Trasferta amara per il Pisa, che contro il Milan a San Siro è andata vicina alla prima vittoria in campionato. Gli uomini di Alberto Gilardino sono andati sotto dopo la rete di Rafa Leao al 7' minuto. Nella ripresa, gli ospiti guadagnano un calcio di rigore trasformato da Juan Cuadrado al 60', per poi ribaltare lo svantaggio grazie alla rete di M'Bala Nzola all'86'. Ma al 3' minuto di recupero, Zachary Athakame evita il secondo ko casalingo dopo quello rimediato all'esordio contro la Cremonese. Lo stesso tecnico dei nerazzurri ha dichiarato di non sapere se sentirsi più arrabbiato per il risultato o contento della prestazione, ma a fare il punto sul risultato è stato anche l'ex esterno della Juvenuts, che a San Siro ha ritrovato da avversario Max Allegri, con cui ha condiviso 5 stagioni alla Continassa. "Gilardino mi ha detto che voleva mettermi a sinistra per andare all'uno contro uno, grazie a Dio è andato tutto bene - ha dichiarato ai microfoni Dazn - . E' un peccato, perché stavamo lì per fare un grande risultato contro una grandissima squadra. Fofana mi ha detto qualcosa prima di calciare il rigore, ma io ero già fissato su dove dovevo calciare e non l'ho neanche ascoltato".
Cuadrado su Allegri
Incontrato con Allegri nella zona mista non sono mancati abbracci e battute prima del consueto post-partita. "Oh Panita! Se c’ero io in porta te lo paravo - ha ironizzato il tecnico rossonero - . Perché lo sapevo che lo chiudevi il rigore. Ho detto ‘se si butta e lo chiude, lo para’. Lo sapevo, ho capito che lo chiudevi bene". Questo invece il commento del colombiano: "Mi ha detto che se c'era lui in porta me lo parava perché mi conosceva. Il mister oltre a essere un grande allenatore è una grande persona e aveva tanta fiducia in me. Lo ringrazio, perché mi ha fatto crescere come persona e come giocatore. Come vedo la squadra? Penso che ogni volta stiamo migliorando, dobbiamo avere più ambizione e crederci ancora di più come abbiamo fatto con più personalità nel secondo tempo. Dobbiamo cercare di fare il nostro calcio, come ci ha detto il mister, perché possiamo farlo contro chiunque se giochiamo con questa voglia e determinazione: questo pareggio deve darci fiducia per affrontare le prossime partite che saranno difficilissime. Piano piano la squadra sta prendendo la miglior forma e arriveranno risultati positivi".

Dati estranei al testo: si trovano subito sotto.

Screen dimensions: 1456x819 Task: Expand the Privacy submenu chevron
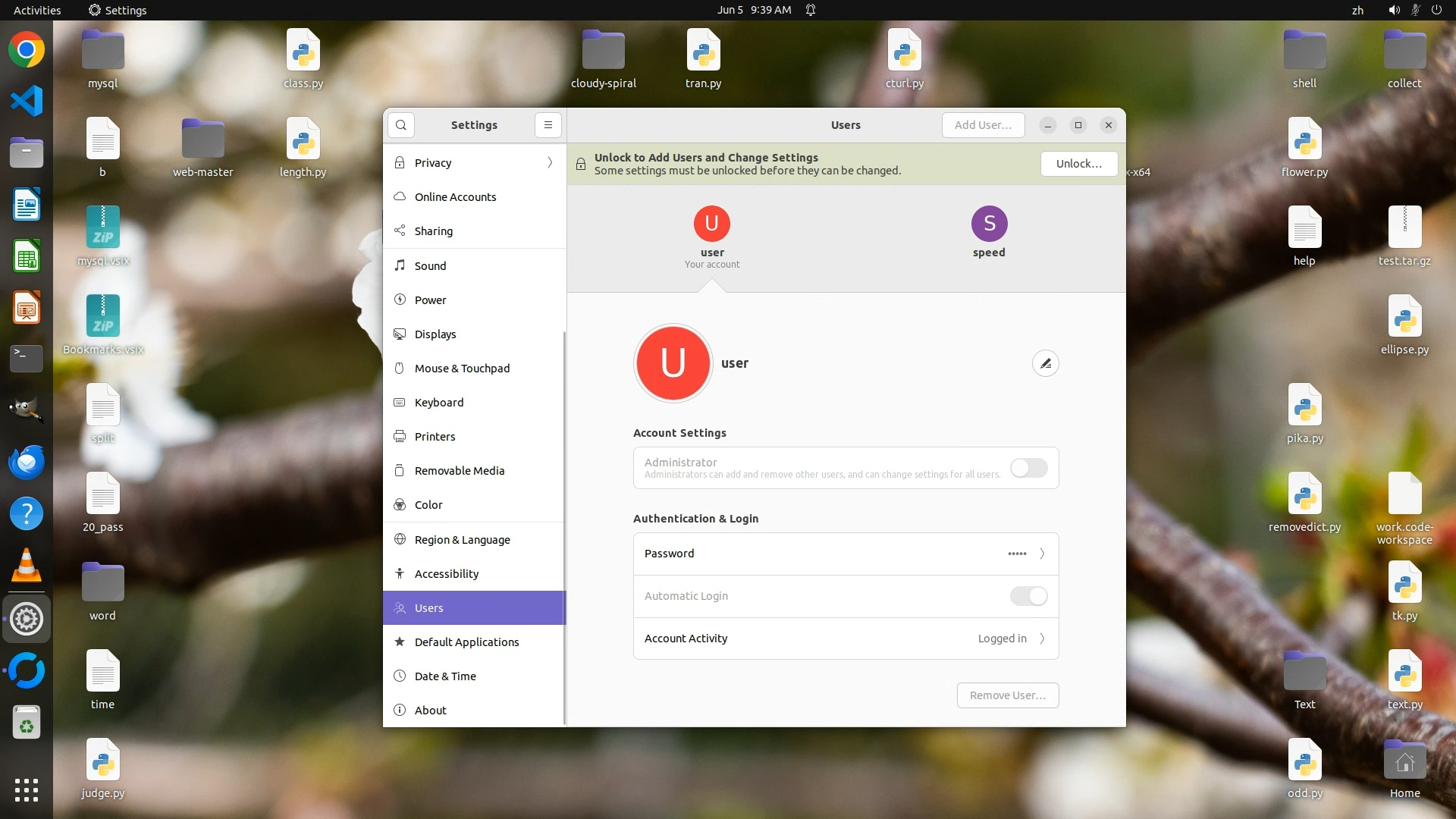[550, 163]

Cuadrado: "Bello sentire i fischi. E quando fai gol..."
Cuadrado ha risposto anche sullo stato d'animo dello spogliatoio e sui fischi ricevuti dal Meazza: "Siamo rammaricati, perché dopo aver ribaltato il risultato certamente ci fa arrabbiare un po' - ha aggiunto in conferenza stampa - . Eravamo vicini a fare un grande risultato, di fronte a una grandissima squadra. Ci deve insegnare. A volte perdi, a volte impari. Dobbiamo imparare da queste situazioni, piccoli dettagli. Sul calcio d'angolo se eravamo più attenti eravamo più felici. Però ci deve dare fiducia di giocare con la personalità vista nel secondo tempo. Dobbiamo crederci. Abbiamo fatto grandi prestazioni senza ottenere molto. Però piano piano stiamo arrivano a un grande atteggiamento, come vuole il tecnico. Presto arriveranno 3 punti. Chi è il rigorista? Se sono in campo, il mister mi ha detto di battere io. I fischi? Prendo la mira, tiro e penso a me stesso. È bello anche sentire i fischi, poi quando fai gol è bellissimo".